Another prominent Kenosha businessman is indicted.
A onetime top business associate of Dennis Troha's was charged today with aiding in a conspiracy to make more than $250,000 in illegal campaign contributions to federal and state candidates.
John W. Erickson, 57, of Kenosha, was charged with conspiracy and knowingly making prohibited corporate campaign contributions, U.S. Attorney Steven Biskupic announced this morning.
Erickson, the longtime assistant to the president at Troha's former company, ATC Leasing Co., allegedly engaged in a conspiracy to evade federal and state campaign contribution limits.
The federal charges state Erickson facilitated reimbursements for campaign contributions made by himself and others by cashing checks payable to cash, falsifying corporate expenses and diverting corporate income to a cash fund. The contributions, made between January 2002 and earlier this year, involved the campaigns of more than 20 candidates and totaled more than $200,000.
This included more than $18,000 in contributions to President Bush and more than $100,000 each to candidates for Congress and Wisconsin governor. In one specific incident noted in the charges, Erickson deposited a $1,000 check into his personal account before he wrote a $1,000 check to a third party to reimburse a $1,000 contribution to U.S. Rep. Paul Ryan, R-Wis.
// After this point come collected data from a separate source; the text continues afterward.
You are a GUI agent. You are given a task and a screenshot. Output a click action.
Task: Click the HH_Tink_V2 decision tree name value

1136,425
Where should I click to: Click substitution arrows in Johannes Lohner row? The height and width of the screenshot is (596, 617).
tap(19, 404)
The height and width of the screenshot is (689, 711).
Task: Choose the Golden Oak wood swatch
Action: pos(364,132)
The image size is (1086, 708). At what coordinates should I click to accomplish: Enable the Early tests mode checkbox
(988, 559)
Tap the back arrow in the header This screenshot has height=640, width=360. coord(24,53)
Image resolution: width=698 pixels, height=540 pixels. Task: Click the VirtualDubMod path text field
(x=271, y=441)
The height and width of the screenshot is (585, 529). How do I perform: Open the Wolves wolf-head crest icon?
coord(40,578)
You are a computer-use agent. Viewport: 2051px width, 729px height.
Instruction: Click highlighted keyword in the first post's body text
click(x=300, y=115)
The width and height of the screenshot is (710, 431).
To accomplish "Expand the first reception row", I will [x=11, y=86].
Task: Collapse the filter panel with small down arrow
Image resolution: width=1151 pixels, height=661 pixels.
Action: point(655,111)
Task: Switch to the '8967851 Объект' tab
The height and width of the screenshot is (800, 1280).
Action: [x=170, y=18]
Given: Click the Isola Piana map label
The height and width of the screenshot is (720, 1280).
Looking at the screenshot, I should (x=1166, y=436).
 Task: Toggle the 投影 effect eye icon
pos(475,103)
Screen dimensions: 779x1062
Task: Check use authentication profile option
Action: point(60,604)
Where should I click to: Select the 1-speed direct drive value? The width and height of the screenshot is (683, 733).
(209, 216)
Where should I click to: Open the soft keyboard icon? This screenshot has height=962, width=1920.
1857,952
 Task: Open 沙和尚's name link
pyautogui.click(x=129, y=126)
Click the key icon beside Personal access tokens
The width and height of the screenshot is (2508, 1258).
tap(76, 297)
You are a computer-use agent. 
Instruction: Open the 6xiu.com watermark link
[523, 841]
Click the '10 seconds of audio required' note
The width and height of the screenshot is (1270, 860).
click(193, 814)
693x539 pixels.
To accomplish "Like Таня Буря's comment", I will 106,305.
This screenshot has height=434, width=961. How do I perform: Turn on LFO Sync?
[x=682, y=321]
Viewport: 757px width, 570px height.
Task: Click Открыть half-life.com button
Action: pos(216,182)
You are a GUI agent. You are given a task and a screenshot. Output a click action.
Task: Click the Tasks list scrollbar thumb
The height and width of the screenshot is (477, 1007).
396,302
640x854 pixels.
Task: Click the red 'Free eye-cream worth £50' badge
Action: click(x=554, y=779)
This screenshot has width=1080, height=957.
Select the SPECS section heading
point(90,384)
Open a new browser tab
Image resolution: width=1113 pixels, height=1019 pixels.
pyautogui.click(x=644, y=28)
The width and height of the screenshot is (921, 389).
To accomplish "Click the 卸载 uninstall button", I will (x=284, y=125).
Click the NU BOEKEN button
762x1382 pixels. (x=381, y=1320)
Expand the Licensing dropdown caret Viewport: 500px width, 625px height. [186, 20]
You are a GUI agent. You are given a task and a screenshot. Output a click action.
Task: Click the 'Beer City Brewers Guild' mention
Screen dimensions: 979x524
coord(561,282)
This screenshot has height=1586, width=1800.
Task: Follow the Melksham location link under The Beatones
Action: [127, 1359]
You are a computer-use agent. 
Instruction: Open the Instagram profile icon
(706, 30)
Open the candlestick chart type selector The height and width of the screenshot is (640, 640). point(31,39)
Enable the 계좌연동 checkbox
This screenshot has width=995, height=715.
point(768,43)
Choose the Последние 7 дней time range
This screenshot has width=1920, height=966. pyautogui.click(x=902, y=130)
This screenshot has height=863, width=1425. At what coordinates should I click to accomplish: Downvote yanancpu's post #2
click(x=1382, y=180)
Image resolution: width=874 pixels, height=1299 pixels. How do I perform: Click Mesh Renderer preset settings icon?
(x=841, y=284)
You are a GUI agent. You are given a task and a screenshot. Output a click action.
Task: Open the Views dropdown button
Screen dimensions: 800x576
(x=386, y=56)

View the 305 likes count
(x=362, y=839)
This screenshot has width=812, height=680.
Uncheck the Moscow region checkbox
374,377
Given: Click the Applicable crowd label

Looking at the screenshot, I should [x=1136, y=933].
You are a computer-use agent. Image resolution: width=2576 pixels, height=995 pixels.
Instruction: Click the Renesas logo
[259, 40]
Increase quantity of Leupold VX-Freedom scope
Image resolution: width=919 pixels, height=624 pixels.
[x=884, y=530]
Troha, a longtime figure in the specialized trucking industry, stepped down as the local developer of the Menominee Nation's Kenosha casino in February, shortly before a federal grand jury indicted him for fraud and lying to the FBI in relation to allegedly illegal campaign contributions.
That indictment alleged Troha funneled more than $100,000 to several of his family members in order for them to make campaign contributions to Gov. Jim Doyle and other politicians. Troha, who denied these allegations, later pleaded guilty to two lesser charges regarding contributions made to President Bush and the federal account of the Democratic Party. Troha will likely be sentenced early next year.
If convicted, Erickson could face up to two years in jail and a fine of $200,000, according to a statement Biskupic released this morning.
Troha, as part of his plea deal, agreed to cooperate with investigations related to the charges against him. The FBI is continuing the investigation that led to Erickson's charges, Biskupic's statement said.
Let me predict even more Kenosha businessmen will fall.
After all, John Erickson had to have worked with others in order to get them to donate to Doyle, Ryan or Bush- and then he paid them.
This time, it is a little hard to slam on Doyle. My guess is that he had not idea. None of them did.
However, any and all illegal contributions must be donated to charity.
Doyle refused to give back any of the Troha money because only Bush and the Democratic party charges stuck to Troha.
Not this time.
So how tainted is the Kenosha casino project now?